### Exercise aim
The line containing "Instruction: Choose the" and each line after it, through the final line of the data, are to be retyped exactly, with pictures left out.

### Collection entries
------------------------------------------------------------------------
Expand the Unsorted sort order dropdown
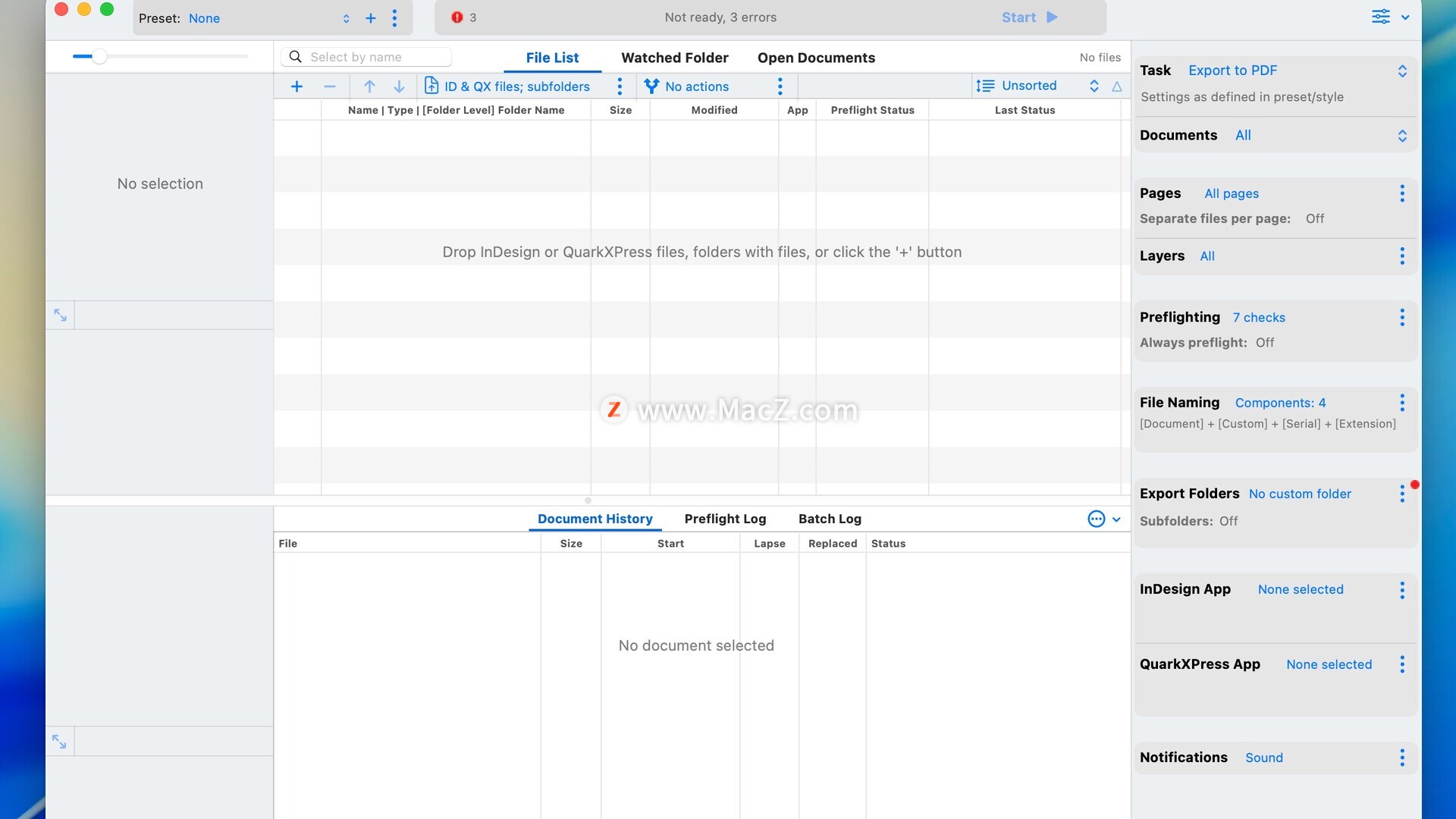The width and height of the screenshot is (1456, 819). 1094,86
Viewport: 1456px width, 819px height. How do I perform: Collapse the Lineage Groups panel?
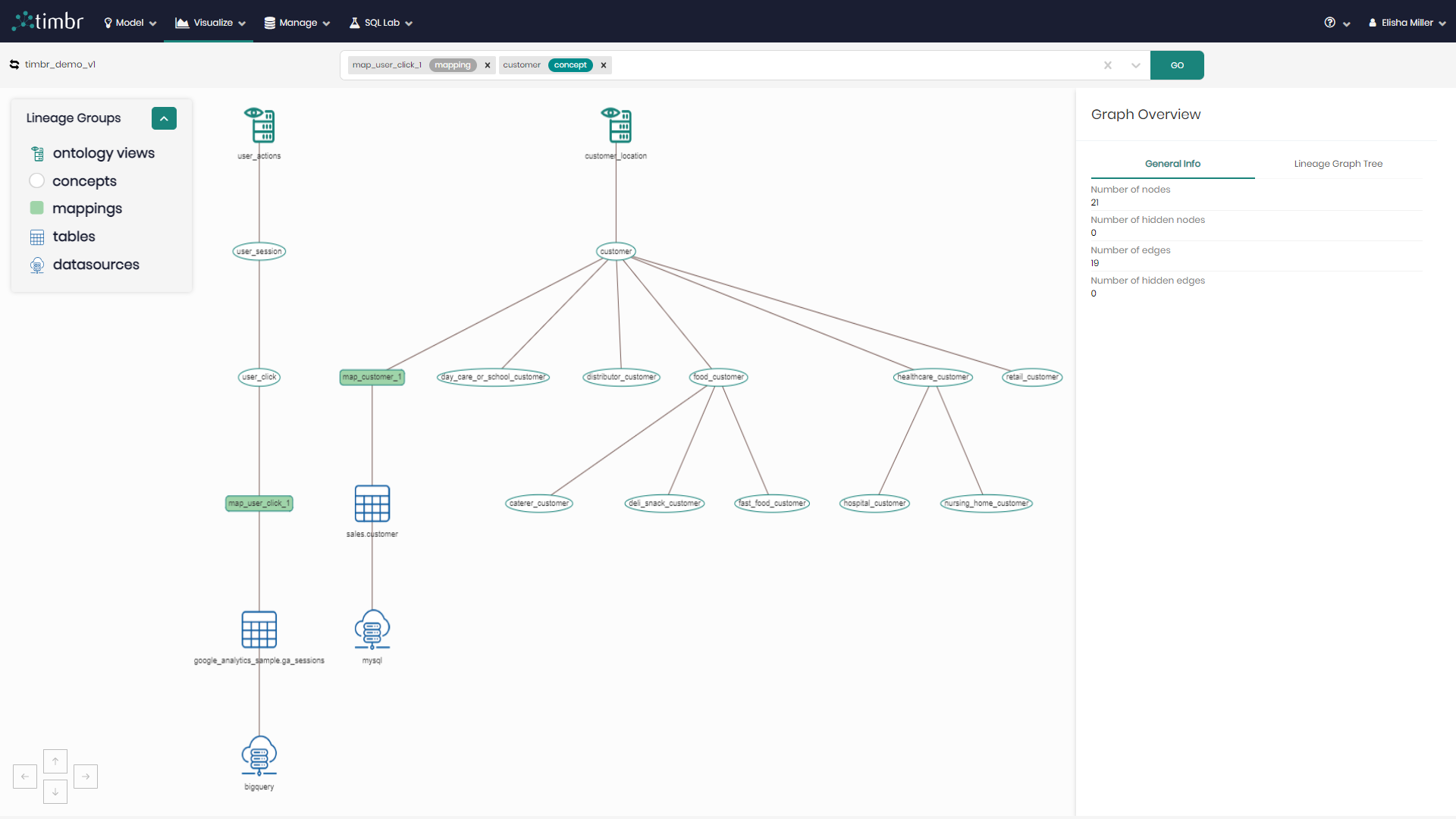tap(164, 118)
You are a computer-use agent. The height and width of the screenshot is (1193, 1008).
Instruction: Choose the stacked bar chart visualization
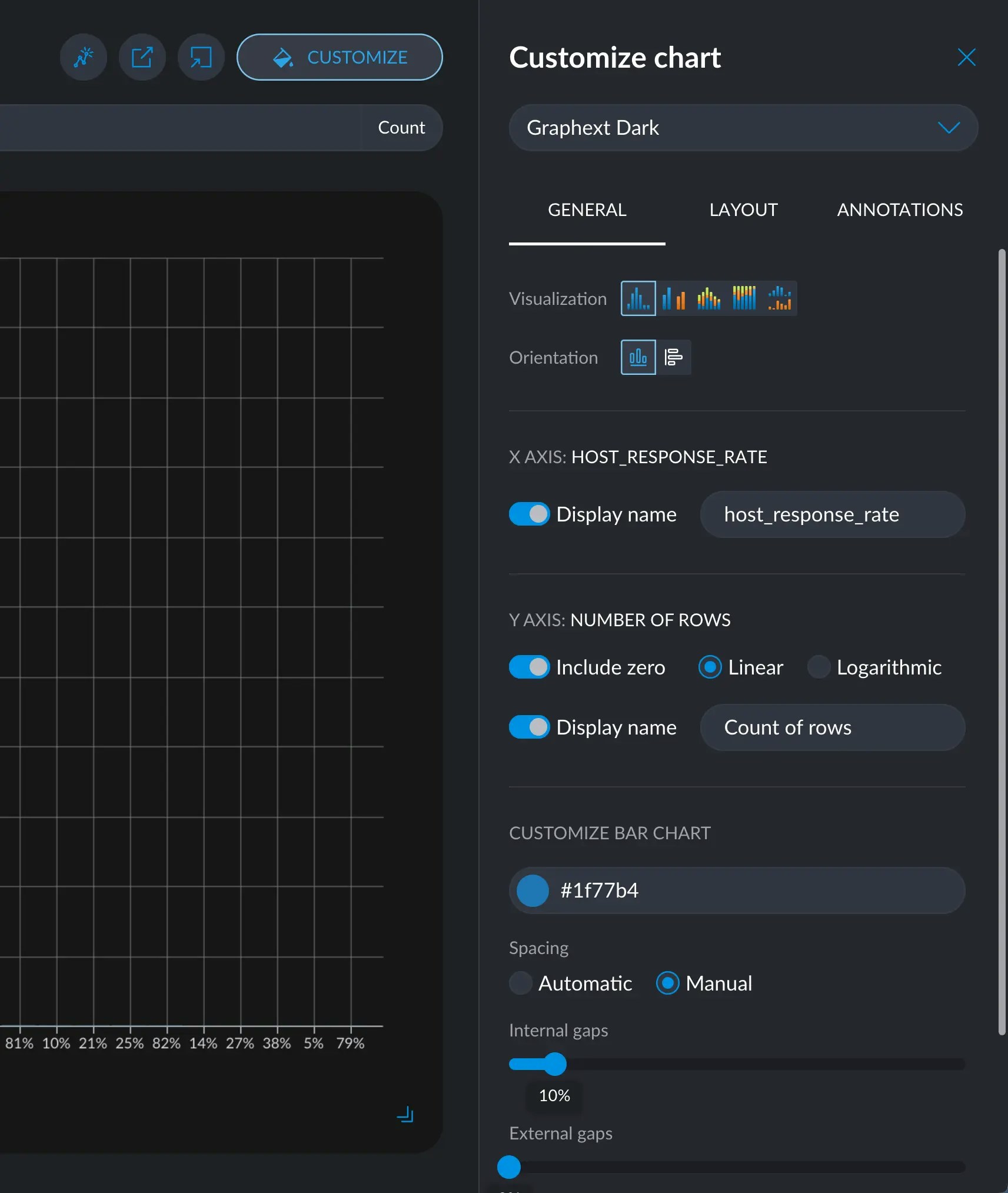(x=709, y=298)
------------------------------------------------------------------------
### Result for this exercise
Instruction: Choose the stacked bar chart visualization
(x=709, y=298)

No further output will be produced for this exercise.